What to do:
Copy the records verbatim, from the line that contains "Click the 27 February '14 post date" through the end of the records, inclusive.

Records shown:
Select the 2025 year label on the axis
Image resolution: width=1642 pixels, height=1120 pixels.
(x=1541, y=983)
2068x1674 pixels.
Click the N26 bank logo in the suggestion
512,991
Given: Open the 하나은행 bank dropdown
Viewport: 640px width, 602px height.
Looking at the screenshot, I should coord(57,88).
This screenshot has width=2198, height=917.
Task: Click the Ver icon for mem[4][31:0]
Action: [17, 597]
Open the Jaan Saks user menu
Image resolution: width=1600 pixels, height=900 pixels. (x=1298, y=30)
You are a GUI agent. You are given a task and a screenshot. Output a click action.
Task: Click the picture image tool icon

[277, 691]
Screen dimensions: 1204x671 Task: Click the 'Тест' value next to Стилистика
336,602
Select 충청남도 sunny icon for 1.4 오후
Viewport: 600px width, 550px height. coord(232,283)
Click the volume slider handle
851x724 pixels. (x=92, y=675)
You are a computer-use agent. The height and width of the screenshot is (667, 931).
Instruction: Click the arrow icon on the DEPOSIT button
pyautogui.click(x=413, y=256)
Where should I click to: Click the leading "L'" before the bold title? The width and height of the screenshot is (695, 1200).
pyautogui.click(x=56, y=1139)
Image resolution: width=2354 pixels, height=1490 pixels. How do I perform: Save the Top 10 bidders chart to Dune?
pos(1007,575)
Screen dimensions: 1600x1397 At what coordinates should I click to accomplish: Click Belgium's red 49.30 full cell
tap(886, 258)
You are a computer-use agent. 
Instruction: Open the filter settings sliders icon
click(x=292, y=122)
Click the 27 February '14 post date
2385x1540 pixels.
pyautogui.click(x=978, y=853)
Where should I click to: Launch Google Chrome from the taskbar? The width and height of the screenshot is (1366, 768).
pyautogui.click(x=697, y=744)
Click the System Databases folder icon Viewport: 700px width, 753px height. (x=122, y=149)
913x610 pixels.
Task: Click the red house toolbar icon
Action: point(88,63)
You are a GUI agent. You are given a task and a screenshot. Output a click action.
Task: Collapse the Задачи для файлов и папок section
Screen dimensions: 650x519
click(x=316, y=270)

Result for this exercise:
Click the 27 February '14 post date
2385x1540 pixels.
pyautogui.click(x=978, y=853)
Where should I click to: Launch Google Chrome from the taskbar? The width and height of the screenshot is (1366, 768).
pyautogui.click(x=697, y=744)
Click the System Databases folder icon Viewport: 700px width, 753px height. (x=122, y=149)
913x610 pixels.
Task: Click the red house toolbar icon
Action: point(88,63)
You are a GUI agent. You are given a task and a screenshot. Output a click action.
Task: Collapse the Задачи для файлов и папок section
Screen dimensions: 650x519
click(x=316, y=270)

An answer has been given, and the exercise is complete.